- Yönergeler -
1: Film eleştirisinin "Müthiş çekicilikte adamları, ultra-cool" ifadesinden "kendilerine kar kalıyor." ifadesine kadar olan kısmını, "Armani" yerine "Prada" gelecek şekilde değiştirerek yeniden yazın.
2: Film eleştirisine göre aşağıdakileri yanıtlayın:
(a) Filmin yönetmeni kimdir?
(b) Reuben'i dolandıran iş ortağının adı nedir?
(c) Reuben'in payına el konulan kumarhane/otel hangi şehirdedir?

- Metin alıntısı -

TARİH:  23 Haziran 2007

GAZETE/DERGİ: Birgün

13 Silahşörler 

Modern zaman prens – korsan – silahşörleriyle özdeşleşebilmek, onların arkadaşlık uğruna kötülerle mücadelesini destekleyebilmek için filmi ciddiye almamak gerekiyor. 

Orijinal Adı: Ocean’s Thirteen Yönetmen: Steven Soderbergh Oyuncular: George Clooney, Brad Pitt, Matt Damon, Al Pacino, Andy Garcia Türü: Komedi, Suç, Macera Ülke: ABD 

Müthiş çekicilikte adamları, ultra-cool rollerde ve Armani giysiler içinde izlemenin cazibesi üzerine kurulu “Ocean’s” filmleri meraklılarını tatmin ediyor ve yönetmen Soderbergh ve Brad Pitt’e daha az ticari işler yapma olanağı veriyor. Yani bir anlamda Robin Hoodluk yapıyorlar ama soyulan demek uygun olmasa da parası alınan sıradan seyirci oluyor. Ama bunun özürü de filmin içinde bulunuyor: Filmin kahramanları ki kendileri de çok zenginler, daha da zenginleri soyuyorlar. Kazandıkları para ise kendilerine kar kalıyor. 

Bu kez “birimiz hepimiz, hepimiz birimiz için” şiarı uyarınca hareket ediyor Danny Ocean (George Clooney) ve çetesi. 

Yaşlı arkadaşlar Reuben (Elliot Gould) iş ortağı Willy Bank (Al Pacino) tarafından dolandırılıyor ve Las Vegas’taki kumarhane/oteldeki payına el konuluyor. Reuben kalp krizi geçirip, depresyona girince onu hayata döndürmek misyonuna soyunuyor Ocean’ın ekibi. Bunun yolu da Bank’ten (Bank’in adının banka anlamına gelmesini isterseniz bir kapitalizm eleştirisi olarak da düşünebilirsiniz) intikam almaktan geçiyor. Ama Bank’in gazinosunun güvenlik sistemini kırmak imkânsız gibi görünüyor. Fakat film bize bu imkânsızlık duygusunu hiç vermiyor.

- Sağlanan bilgiler -
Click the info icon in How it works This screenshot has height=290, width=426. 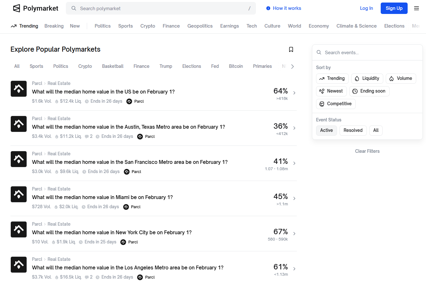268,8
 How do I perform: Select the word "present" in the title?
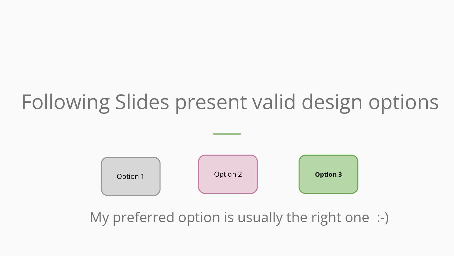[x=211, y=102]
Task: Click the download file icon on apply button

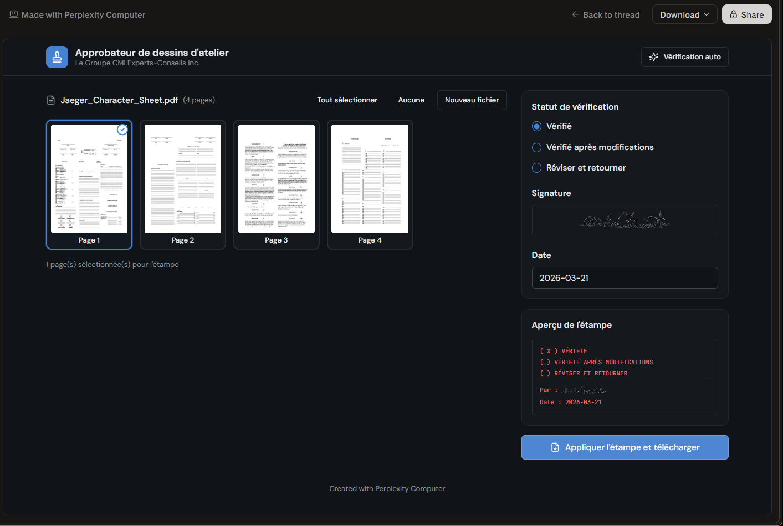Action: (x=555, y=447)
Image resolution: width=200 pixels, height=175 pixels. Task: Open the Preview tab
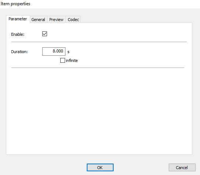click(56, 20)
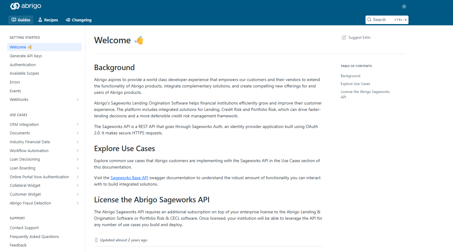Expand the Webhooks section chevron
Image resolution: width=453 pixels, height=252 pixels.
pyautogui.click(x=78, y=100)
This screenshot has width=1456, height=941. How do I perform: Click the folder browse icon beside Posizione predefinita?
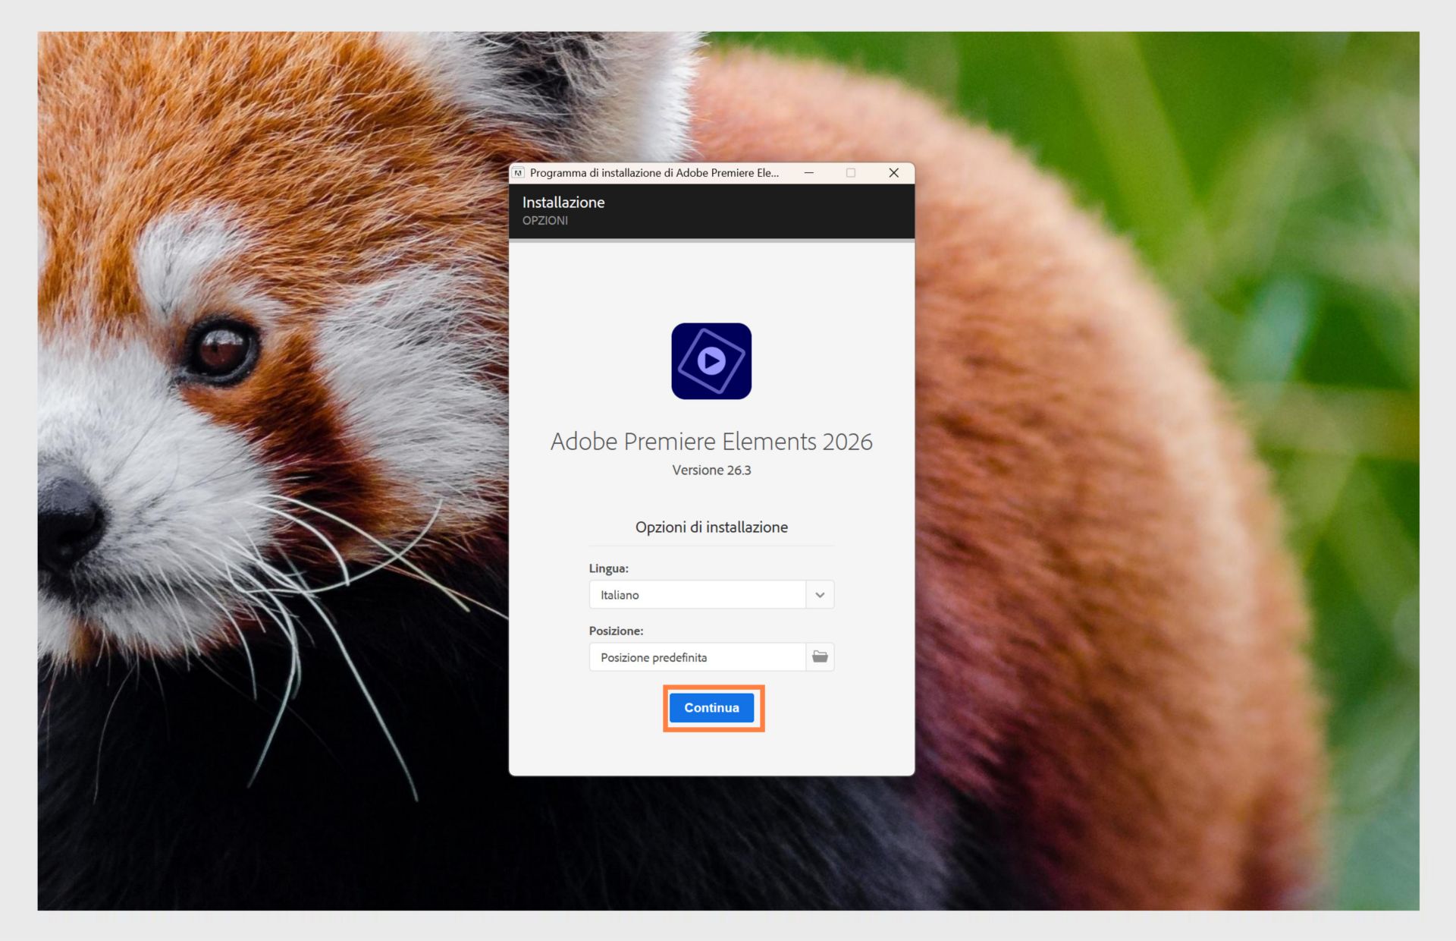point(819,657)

==

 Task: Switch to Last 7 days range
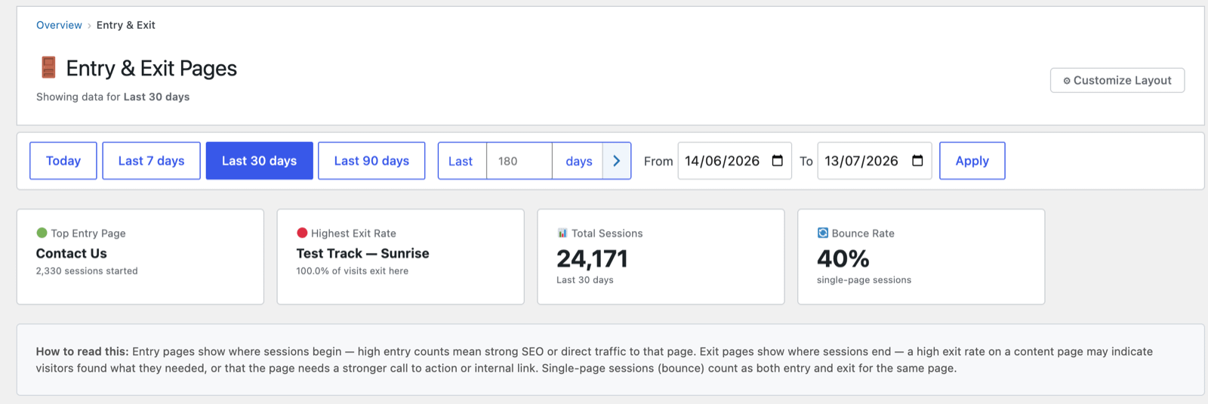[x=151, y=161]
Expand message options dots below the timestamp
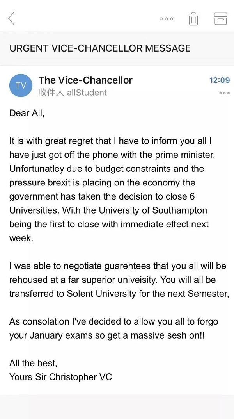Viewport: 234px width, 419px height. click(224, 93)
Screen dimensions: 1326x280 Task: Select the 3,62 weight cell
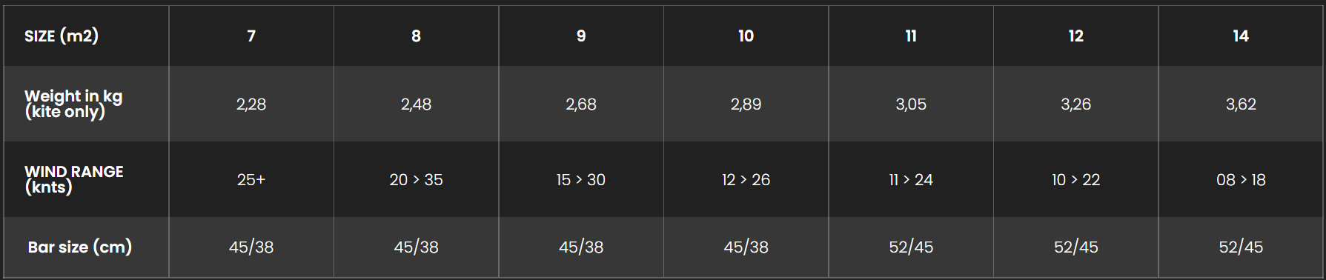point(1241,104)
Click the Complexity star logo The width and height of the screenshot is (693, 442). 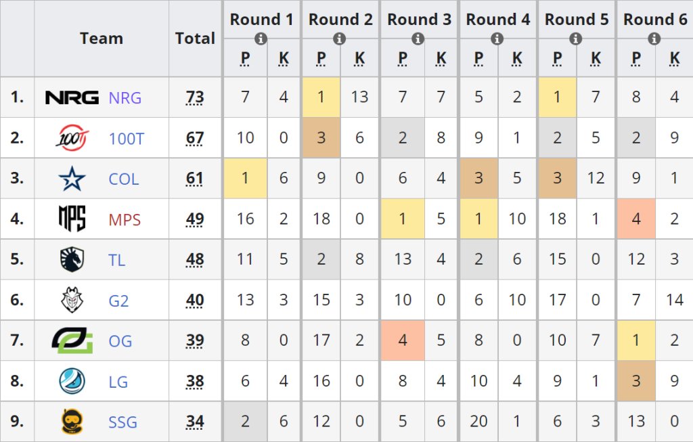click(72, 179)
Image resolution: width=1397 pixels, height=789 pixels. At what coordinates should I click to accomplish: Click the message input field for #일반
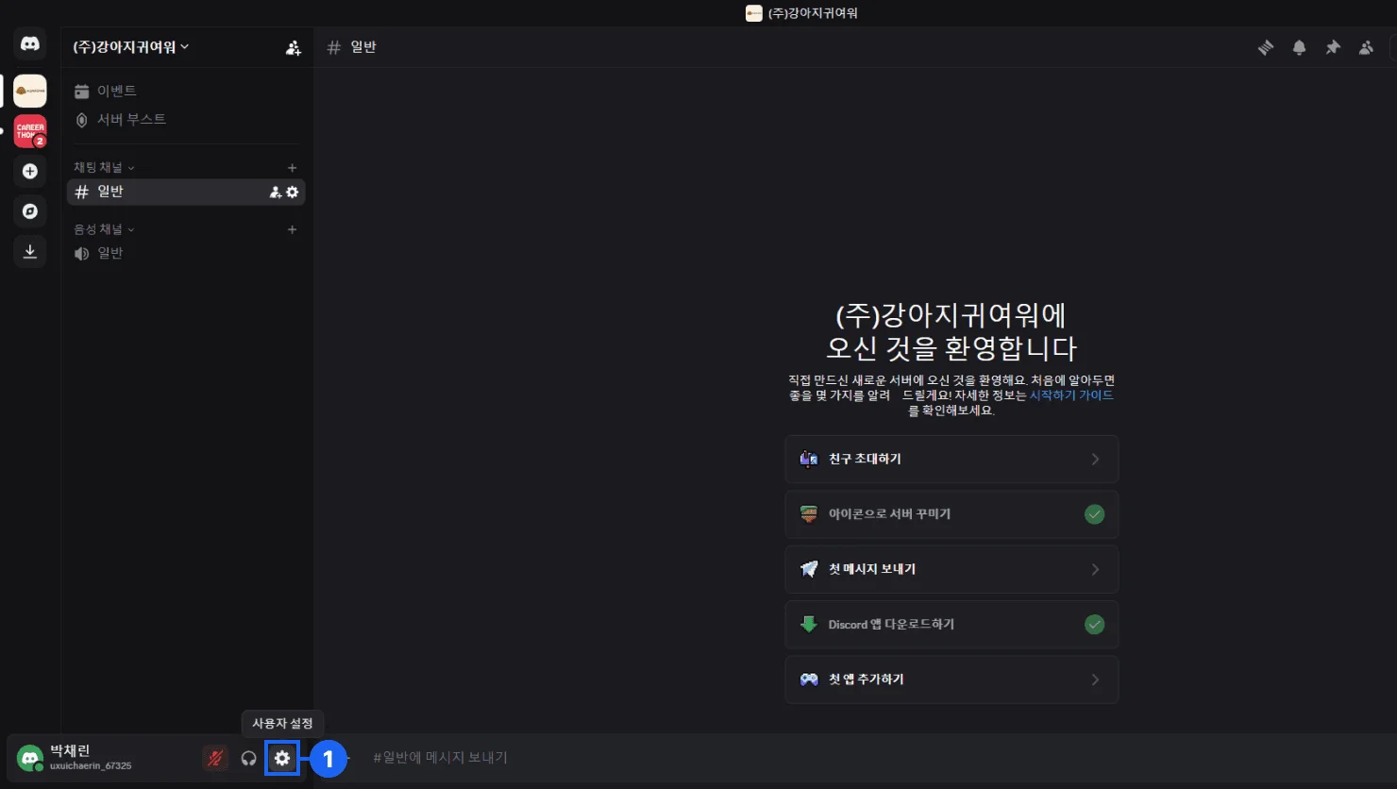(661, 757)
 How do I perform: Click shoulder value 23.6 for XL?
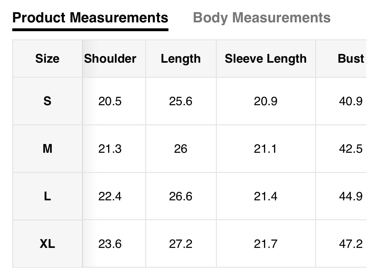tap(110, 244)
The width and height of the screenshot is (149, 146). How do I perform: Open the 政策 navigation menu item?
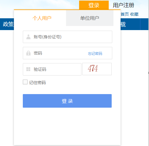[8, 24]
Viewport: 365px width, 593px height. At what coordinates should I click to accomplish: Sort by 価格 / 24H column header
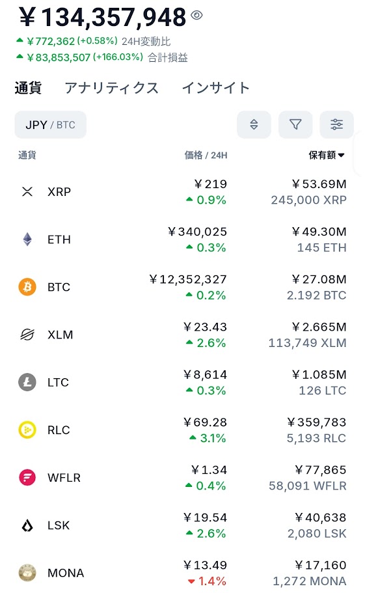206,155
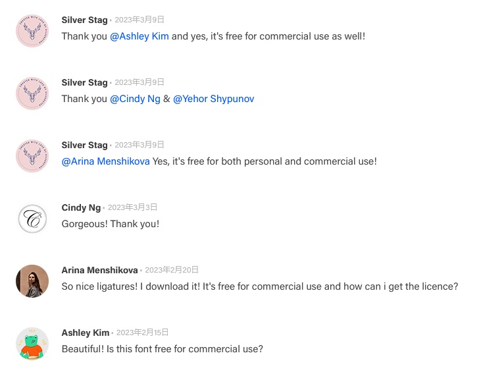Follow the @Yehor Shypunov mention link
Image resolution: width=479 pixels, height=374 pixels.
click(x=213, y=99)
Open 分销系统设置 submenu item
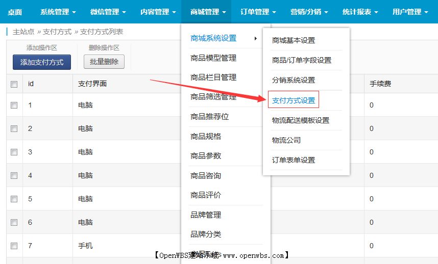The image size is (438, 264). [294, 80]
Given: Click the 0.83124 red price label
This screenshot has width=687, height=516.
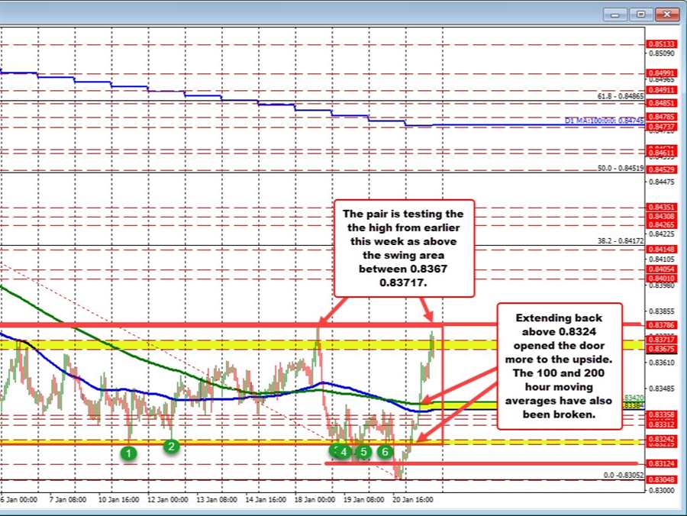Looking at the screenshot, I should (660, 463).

- Beklenen çıktılar -
1:
Müthiş çekicilikte adamları, ultra-cool rollerde ve Prada giysiler içinde izlemenin cazibesi üzerine kurulu “Ocean’s” filmleri meraklılarını tatmin ediyor ve yönetmen Soderbergh ve Brad Pitt’e daha az ticari işler yapma olanağı veriyor. Yani bir anlamda Robin Hoodluk yapıyorlar ama soyulan demek uygun olmasa da parası alınan sıradan seyirci oluyor. Ama bunun özürü de filmin içinde bulunuyor: Filmin kahramanları ki kendileri de çok zenginler, daha da zenginleri soyuyorlar. Kazandıkları para ise kendilerine kar kalıyor.

2:
(a) Steven Soderbergh
(b) Willy Bank
(c) Las Vegas